コロナ下の完全失業率は最悪時の2020年10月でも3.1%とさほど悪化しなかった。しかし、その背景には職を失った人の多くが非正規雇用で、職探しを諦め、労働市場から退出したことや、雇用調整助成金によって休業や労働時間の削減という形で雇用が温存されたという事情がある。一方で、女性の正規雇用増加は人手不足が顕著な医療・介護の比重が大きかった。

緊急事態宣言のあおりを最も受けている宿泊・飲食業はどうか。ニッセイ基礎研究所の斎藤太郎経済調査部長によれば、もともと転職率が他産業に比べて高く、15~19年の平均転職率は9.9%だったという。20年は9.4%で、転職先としては卸売・小売業が全体の3割を占めた。他産業への転職で失業は一定程度抑えられている。
斎藤氏は「経済活動が元に戻らない中で、雇用調整助成金で雇用を維持し続けることは新規雇用、とくに新卒採用の抑制につながるおそれがある」と指摘する。
もともと日本の新卒一括採用では、好況期と不況期で就職に大きな差が出る、いわゆる就職氷河期問題が指摘されていた。新卒偏重から中途採用の門戸拡大へシフトすると同時に、企業内での雇用温存から他産業での雇用創出、転職支援へ政策を変える必要がある。
賃金抑制で沈む日本
日本の雇用慣行の問題は日本の賃金低迷にもつながる。連合によると、21年の春闘は平均賃金方式で定昇込みの賃上げ率が1.78%(5180円)で前年の1.90%(5506円)を下回った。しかし、法人企業統計を見ると、21年1~3月期の企業収益は売上高こそ前年同期比マイナス3.0%だが、営業利益は同17.8%の増益。法人企業景気予測調査では21年度売上高は前期比2.8%増、経常利益は同6.8%増を見込んでいる。

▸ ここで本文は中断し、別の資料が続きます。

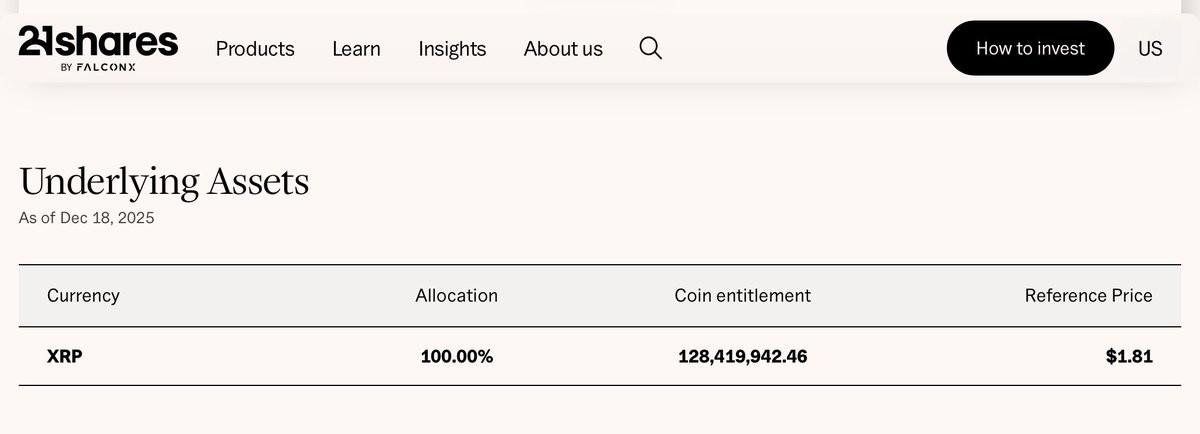Click the Allocation column header

tap(456, 295)
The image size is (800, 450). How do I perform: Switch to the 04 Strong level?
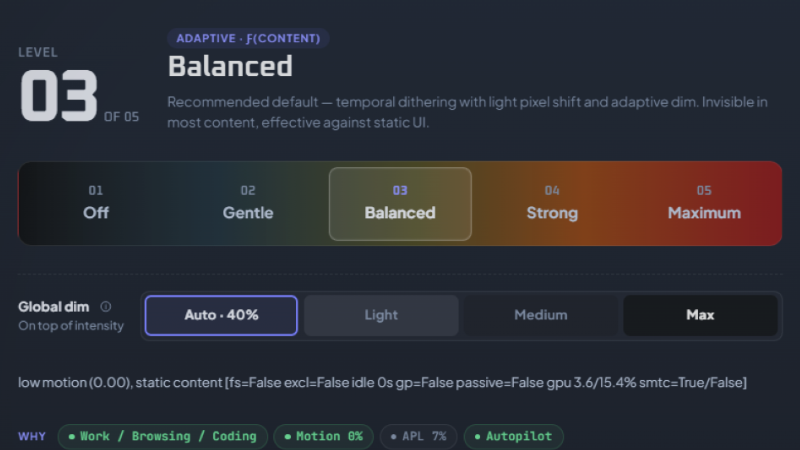pyautogui.click(x=552, y=204)
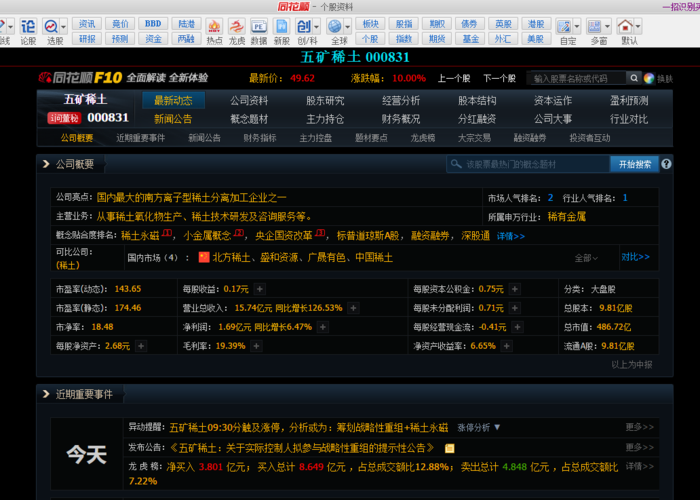The image size is (700, 500).
Task: Click the magnifier icon in stock code search
Action: 634,78
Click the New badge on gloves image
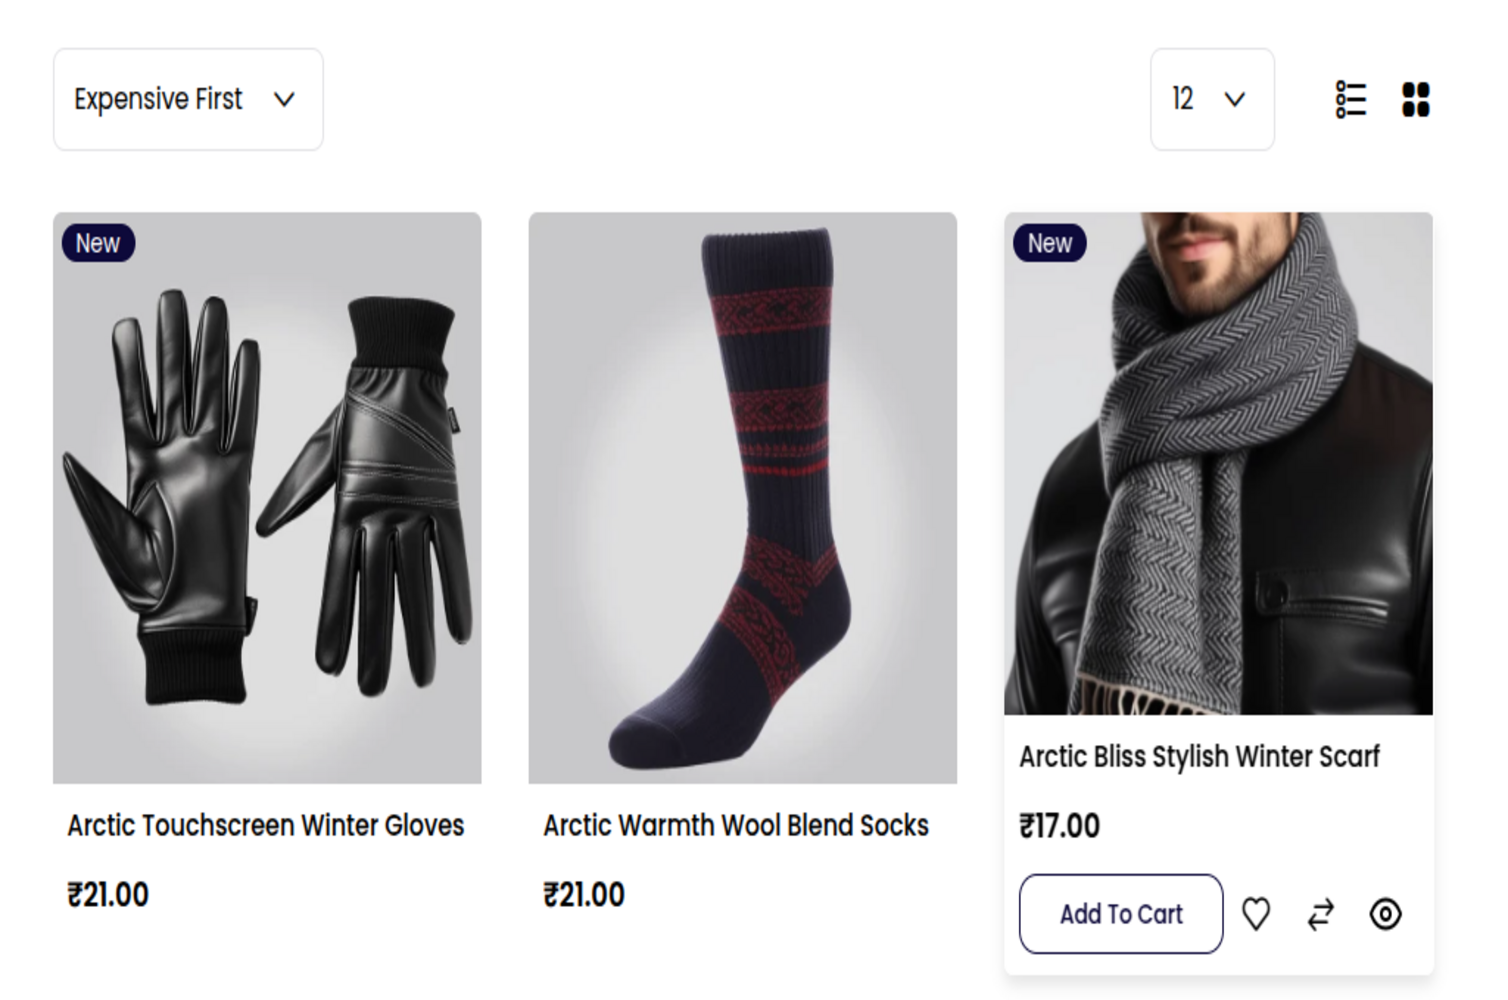 pyautogui.click(x=98, y=243)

「日本では不況期に雇用を守って賃金を削るというパターンが繰り返され、それが事業構造の転換を遅らせ生産性を低下させた。さらに、それを理由に好況期にも賃上げが抑制され、内需の伸び悩みをもたらすという悪循環だ」と日本総合研究所の山田久副理事長は指摘する。実際に、ほかの先進国と比べて日本の賃金だけが00年の水準を下回っている。

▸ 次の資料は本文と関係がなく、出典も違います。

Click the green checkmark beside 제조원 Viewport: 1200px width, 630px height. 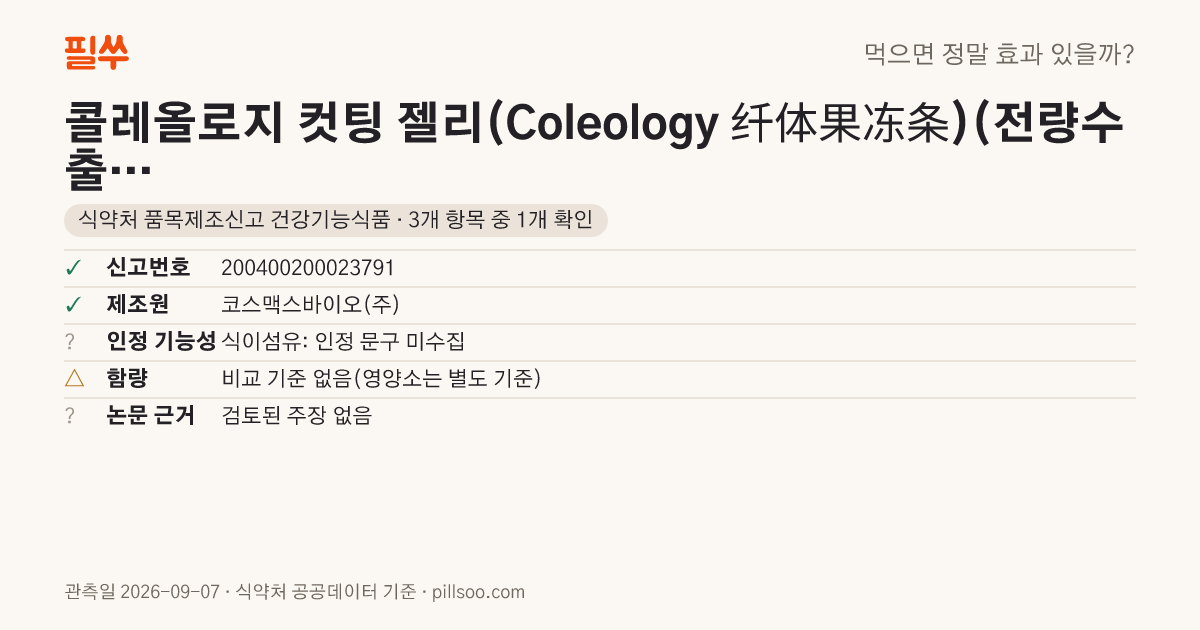72,305
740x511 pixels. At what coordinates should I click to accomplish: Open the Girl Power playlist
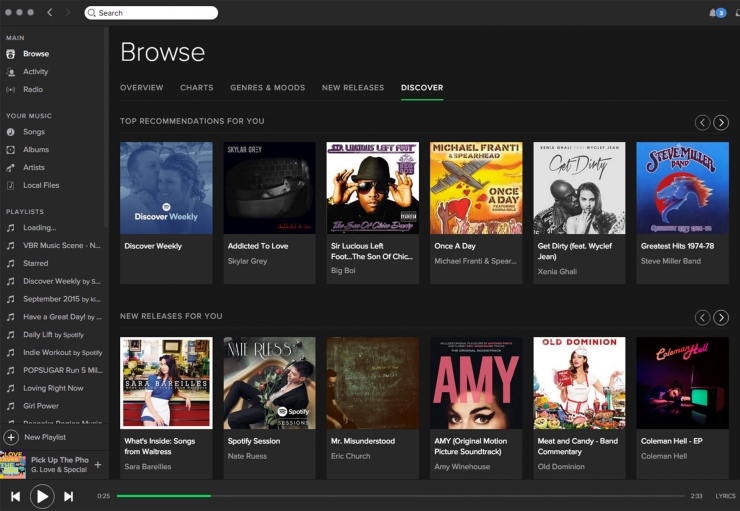click(41, 406)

終身雇用制度は労働人口が増加し製造業主体であった高度成長期の成功パターンで、1990年代から機能不全が見え始めたが、続いてしまった。企業は生産性が上がらないから賃金を上げられないと主張し、労働組合もその主張を受け入れてきた。それが、労働人口が減少に転じる中で内需の縮小に拍車をかける結果となった。
アベノミクス下の官製春闘では、政府が賃上げへの働きかけを行ったが、消費増税やインフレ率のプラス定着で実質賃金は下がり続けた。また、円安政策が採られ、国民の対外的な購買力は低下していった。なおかつ、円安の下でも企業は需要の旺盛な海外への直接投資を増やして、国内での設備投資やIT投資、人的投資を減らしたため、生産性はますます下がるという悪循環に陥っている。
コロナ禍やIT化の進展で自由な働き方や労働の流動化は広がるだろう。こうした変化を前提として、雇用制度と賃金体系の改革、労働分配率の是正を進め、就業を支援する積極的労働政策に転換していく必要がある。